This post is a collaboration with Pale Blue Magazine, as a part of a series about emerging hi-fi designers in NYC.





We spent the last few decades shrinking soundwaves down to fit into our pockets. From Walkman to Spotify, we traded fidelity for flexibility. Portability. Personalization. Efficiency. But somewhere in all that compression, we lost something else. What used to be social — listening to a record — is now something we mostly do alone. Noise-cancelled. Algorithm-fed. Avoiding eye contact at all costs.
But something’s shifting again. People are building sound systems. By hand. From the ground up. Big, physical setups that don’t fit in an IKEA tote bag. And with them, something else is re-emerging too: listening as a shared ritual. Sound not just as entertainment, but as communion.
Devon Turnbull helped open this door. Through OJAS, he reframed hi-fi as a creative practice — something that could live embedded in art, fashion and design culture. When he dropped the OJAS DIY Speaker Kit in 2020, it didn’t just invite people to listen better, it invited them to build differently.
That moment collided with a larger shift already underway. COVID forced us home and made us think differently about the spaces we live in. Naturally, the design conversation began to shift: from sneakers to speakers, from what’s on our body to what’s in our room. And what’s followed after is an entirely new conversation carried forward by designers who aren't just building hi-fi speakers, but whole systems of context, character, and care.
Across New York, a wave of designers are reimagining what it means to shape sound. Among them: House Under Magic, Joe Seigle, Mo Yasin, Bridge Street Sound, WAF Audio, and Western Acoustics.

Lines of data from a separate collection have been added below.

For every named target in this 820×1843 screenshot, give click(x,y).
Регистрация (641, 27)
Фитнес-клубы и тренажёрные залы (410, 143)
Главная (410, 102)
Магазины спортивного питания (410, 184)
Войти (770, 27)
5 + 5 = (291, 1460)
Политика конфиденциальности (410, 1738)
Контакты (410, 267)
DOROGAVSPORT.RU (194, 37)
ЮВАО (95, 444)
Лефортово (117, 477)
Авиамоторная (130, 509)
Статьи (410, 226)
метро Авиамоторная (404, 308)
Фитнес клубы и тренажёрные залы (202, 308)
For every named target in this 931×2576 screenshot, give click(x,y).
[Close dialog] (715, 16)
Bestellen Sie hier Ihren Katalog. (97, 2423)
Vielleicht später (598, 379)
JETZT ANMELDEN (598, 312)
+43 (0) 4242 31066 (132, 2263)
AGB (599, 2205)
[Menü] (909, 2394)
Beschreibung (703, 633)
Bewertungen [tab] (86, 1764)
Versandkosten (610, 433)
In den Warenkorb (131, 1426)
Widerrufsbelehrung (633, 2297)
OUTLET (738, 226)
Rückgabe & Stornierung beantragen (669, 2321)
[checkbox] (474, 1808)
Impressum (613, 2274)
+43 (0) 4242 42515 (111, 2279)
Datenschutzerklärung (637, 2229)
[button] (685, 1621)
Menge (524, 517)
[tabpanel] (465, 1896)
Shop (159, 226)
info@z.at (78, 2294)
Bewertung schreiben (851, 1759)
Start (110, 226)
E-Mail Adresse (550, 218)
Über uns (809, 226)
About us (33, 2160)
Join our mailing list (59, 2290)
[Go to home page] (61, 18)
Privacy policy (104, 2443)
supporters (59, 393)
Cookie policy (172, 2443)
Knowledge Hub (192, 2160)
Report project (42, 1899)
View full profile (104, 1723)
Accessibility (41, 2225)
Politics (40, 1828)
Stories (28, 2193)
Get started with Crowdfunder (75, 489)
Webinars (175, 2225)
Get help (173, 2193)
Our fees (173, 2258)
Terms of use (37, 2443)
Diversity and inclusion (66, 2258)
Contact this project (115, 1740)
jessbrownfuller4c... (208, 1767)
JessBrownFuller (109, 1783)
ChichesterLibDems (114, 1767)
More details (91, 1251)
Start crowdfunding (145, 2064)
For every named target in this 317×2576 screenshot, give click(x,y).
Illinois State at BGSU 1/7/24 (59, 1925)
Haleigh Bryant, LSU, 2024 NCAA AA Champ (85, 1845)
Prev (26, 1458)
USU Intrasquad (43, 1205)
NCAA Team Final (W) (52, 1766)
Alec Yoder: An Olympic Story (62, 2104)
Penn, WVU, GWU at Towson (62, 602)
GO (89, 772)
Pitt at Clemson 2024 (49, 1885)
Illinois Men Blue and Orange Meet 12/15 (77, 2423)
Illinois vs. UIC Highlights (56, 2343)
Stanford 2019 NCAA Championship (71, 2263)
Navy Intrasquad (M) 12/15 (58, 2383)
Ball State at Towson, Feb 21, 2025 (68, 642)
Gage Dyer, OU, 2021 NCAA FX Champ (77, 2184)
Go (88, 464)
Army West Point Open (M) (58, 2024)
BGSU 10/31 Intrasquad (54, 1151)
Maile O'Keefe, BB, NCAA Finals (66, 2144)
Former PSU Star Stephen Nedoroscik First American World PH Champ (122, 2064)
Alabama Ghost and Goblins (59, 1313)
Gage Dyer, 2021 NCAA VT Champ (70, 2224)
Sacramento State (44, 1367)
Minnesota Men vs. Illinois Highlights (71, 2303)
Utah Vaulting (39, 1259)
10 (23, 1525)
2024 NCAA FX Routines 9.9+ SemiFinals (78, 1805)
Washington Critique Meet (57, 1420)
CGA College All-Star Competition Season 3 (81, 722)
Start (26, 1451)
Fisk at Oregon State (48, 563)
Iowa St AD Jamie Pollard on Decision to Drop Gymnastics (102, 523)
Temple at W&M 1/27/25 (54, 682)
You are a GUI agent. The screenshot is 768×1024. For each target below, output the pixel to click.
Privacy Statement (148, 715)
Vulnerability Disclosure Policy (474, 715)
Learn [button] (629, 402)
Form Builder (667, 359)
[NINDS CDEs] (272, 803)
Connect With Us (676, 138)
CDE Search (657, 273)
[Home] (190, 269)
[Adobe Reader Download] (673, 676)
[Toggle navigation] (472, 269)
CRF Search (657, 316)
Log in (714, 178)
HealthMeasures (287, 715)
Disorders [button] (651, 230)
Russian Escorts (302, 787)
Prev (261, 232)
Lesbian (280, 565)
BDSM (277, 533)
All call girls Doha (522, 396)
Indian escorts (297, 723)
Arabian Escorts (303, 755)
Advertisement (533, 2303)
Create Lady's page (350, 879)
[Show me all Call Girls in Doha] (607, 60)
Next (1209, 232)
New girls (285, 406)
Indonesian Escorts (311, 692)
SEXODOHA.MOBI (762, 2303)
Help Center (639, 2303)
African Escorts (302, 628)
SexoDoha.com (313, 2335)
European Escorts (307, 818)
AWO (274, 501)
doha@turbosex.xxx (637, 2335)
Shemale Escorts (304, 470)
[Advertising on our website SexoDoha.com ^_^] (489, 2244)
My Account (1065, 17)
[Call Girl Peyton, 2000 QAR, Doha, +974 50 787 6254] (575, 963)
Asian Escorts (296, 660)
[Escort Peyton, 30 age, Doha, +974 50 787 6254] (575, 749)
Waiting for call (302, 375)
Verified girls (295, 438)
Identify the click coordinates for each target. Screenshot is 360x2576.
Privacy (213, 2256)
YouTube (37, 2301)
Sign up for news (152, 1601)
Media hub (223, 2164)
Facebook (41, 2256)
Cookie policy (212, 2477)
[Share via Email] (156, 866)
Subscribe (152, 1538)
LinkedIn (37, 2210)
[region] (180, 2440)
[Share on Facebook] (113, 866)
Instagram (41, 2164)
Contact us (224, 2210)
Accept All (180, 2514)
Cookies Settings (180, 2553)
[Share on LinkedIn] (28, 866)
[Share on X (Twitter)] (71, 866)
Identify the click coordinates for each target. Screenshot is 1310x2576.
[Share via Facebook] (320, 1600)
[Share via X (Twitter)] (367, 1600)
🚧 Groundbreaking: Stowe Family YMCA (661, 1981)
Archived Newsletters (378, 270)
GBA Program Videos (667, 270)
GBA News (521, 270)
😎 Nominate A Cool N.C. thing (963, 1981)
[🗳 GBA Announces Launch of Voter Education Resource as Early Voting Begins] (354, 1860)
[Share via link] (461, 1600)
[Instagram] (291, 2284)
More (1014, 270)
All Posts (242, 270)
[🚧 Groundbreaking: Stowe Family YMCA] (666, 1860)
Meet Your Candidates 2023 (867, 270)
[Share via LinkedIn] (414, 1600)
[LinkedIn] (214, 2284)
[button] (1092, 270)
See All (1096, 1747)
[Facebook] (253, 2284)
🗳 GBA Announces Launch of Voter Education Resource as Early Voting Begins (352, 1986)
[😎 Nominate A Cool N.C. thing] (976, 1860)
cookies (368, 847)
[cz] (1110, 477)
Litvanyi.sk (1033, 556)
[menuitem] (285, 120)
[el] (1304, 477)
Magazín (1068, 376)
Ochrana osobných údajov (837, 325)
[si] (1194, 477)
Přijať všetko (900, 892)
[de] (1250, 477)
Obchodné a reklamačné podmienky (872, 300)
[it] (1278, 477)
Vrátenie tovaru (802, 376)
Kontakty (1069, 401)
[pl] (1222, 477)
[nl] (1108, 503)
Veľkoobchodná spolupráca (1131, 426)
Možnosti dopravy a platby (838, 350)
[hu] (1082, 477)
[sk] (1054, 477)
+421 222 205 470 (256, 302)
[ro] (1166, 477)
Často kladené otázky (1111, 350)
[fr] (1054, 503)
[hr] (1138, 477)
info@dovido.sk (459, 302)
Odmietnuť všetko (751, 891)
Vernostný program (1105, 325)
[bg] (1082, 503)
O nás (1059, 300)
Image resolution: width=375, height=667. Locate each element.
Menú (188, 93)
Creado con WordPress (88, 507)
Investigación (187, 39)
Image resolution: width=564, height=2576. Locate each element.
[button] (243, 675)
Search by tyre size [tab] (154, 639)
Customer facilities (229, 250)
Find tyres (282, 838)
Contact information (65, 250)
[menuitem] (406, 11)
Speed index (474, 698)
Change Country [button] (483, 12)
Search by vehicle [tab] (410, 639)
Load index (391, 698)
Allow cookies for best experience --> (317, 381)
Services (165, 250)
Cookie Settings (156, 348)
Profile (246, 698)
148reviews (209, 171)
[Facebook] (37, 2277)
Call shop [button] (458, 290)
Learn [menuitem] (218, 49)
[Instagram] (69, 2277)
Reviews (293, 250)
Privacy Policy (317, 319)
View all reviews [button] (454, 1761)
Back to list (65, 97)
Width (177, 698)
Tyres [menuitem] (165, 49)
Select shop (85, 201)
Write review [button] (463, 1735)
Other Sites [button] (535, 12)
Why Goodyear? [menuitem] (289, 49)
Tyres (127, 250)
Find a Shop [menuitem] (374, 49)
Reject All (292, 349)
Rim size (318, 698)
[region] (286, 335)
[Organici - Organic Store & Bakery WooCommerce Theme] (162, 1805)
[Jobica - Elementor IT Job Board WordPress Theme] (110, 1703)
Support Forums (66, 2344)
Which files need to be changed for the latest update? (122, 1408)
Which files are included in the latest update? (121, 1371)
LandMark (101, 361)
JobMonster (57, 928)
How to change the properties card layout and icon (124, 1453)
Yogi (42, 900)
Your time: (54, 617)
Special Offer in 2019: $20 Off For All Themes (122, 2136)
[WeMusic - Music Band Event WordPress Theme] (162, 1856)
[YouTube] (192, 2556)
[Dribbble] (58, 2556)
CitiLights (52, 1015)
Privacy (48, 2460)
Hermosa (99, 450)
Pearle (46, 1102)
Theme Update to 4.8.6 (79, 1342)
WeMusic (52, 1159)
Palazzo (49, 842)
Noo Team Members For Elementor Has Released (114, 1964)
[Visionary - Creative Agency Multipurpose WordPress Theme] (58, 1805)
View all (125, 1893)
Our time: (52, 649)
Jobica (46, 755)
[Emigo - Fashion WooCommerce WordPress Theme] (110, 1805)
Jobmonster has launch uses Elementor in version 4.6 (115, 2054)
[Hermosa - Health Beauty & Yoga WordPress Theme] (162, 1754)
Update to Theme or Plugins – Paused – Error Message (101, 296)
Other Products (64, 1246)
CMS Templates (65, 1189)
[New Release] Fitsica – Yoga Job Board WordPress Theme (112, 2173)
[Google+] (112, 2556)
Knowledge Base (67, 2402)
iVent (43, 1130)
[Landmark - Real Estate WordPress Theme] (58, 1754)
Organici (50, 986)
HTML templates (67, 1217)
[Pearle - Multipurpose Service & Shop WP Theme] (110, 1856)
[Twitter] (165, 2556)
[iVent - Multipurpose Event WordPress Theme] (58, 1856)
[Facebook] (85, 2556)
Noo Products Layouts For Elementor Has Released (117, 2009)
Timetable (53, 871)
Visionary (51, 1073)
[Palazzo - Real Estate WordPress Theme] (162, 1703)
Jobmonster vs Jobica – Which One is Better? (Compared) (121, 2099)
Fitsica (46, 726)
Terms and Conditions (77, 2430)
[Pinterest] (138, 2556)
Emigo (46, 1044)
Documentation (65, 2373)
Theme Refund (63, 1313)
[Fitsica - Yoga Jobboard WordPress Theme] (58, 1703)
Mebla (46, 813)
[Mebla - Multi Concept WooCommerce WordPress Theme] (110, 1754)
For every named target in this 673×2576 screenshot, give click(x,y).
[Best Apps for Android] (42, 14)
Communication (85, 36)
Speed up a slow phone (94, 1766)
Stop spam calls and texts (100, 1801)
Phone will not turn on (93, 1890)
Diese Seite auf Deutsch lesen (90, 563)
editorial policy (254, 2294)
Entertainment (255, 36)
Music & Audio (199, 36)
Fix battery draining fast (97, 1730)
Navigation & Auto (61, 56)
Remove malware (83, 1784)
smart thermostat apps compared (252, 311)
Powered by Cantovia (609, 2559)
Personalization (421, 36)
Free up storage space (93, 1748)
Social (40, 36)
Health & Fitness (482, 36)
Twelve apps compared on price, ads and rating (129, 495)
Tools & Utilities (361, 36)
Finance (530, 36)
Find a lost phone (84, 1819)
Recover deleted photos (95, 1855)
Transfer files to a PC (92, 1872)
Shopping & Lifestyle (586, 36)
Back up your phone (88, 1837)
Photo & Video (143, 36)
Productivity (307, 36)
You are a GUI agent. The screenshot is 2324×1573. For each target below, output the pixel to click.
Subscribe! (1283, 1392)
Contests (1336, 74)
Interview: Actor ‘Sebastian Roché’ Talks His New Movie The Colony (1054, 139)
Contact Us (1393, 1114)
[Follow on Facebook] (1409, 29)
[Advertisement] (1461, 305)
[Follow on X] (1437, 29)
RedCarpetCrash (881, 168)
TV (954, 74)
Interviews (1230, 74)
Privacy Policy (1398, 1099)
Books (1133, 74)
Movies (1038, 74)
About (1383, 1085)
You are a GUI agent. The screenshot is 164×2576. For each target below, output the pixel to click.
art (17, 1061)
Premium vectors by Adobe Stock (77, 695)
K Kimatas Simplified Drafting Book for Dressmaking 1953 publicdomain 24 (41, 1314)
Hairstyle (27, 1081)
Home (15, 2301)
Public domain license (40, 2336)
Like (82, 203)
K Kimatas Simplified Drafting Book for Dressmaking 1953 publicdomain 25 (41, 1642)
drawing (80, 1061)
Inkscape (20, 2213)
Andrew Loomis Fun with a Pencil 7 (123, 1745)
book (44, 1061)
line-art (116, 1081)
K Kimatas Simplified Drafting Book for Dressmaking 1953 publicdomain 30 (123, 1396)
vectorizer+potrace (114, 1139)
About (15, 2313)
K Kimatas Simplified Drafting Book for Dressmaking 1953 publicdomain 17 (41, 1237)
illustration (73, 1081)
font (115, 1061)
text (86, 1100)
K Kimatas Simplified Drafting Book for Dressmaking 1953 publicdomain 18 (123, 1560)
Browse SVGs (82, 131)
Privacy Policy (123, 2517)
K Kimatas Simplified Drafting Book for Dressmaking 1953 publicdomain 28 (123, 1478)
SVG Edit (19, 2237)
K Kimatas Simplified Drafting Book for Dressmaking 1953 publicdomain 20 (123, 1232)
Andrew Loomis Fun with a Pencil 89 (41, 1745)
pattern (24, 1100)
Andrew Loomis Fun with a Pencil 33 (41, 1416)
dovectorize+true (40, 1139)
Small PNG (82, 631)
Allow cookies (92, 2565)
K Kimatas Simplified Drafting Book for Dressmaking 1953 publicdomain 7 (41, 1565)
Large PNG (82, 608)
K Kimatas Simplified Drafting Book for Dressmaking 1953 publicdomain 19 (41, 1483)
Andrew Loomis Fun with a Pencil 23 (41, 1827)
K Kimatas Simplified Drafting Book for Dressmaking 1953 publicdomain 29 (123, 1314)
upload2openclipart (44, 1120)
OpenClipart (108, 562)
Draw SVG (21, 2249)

Their systems reflect who they are, where they’re from, and how they listen — designed as much for how they sound as how they look. Some reference Jamaican dub culture, while others ditch the traditional box format in favor of sculptural forms. There’s no single aesthetic, just a shared respect for craft, slowness, and sound you can feel vibrating through your ribcage.
After years of shrinking sound down, this group of designers is letting it breathe again. Less noise, more nuance. That’s the signal. Loud and clear.